State the number of lines in these records that include the string "column", and say nothing more.

- _Stored items_:

- - - - - - -

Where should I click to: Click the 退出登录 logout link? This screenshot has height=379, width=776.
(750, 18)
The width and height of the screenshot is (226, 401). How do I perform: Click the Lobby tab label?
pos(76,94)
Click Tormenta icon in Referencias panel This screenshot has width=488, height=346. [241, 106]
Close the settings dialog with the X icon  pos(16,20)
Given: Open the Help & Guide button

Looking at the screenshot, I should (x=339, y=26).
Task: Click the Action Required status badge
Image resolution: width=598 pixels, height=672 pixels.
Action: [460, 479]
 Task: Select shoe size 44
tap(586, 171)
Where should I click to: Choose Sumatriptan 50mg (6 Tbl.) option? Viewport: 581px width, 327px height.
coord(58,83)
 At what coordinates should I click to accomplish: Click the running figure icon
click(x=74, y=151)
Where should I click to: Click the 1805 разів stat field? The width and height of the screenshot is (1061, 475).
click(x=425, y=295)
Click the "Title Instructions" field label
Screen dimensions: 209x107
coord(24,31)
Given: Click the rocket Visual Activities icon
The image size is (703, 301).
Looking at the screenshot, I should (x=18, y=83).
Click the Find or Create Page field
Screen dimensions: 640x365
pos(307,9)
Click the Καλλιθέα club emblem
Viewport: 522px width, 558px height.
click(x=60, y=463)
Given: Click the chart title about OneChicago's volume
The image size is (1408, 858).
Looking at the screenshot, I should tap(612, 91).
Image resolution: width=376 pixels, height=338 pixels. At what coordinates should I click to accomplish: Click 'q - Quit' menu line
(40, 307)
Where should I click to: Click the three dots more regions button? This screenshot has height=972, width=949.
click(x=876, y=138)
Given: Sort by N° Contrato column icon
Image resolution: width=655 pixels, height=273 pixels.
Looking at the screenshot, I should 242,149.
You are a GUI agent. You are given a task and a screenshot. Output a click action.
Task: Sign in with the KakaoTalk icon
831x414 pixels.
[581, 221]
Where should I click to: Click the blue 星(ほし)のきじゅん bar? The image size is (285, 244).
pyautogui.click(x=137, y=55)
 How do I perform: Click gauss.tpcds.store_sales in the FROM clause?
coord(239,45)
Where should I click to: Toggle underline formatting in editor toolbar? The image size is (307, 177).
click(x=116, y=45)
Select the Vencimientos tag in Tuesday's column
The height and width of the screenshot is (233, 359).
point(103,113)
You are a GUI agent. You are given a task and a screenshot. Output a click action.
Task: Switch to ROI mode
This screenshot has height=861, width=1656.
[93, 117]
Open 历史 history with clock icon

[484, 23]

- - - - - - -

- _Result_: 2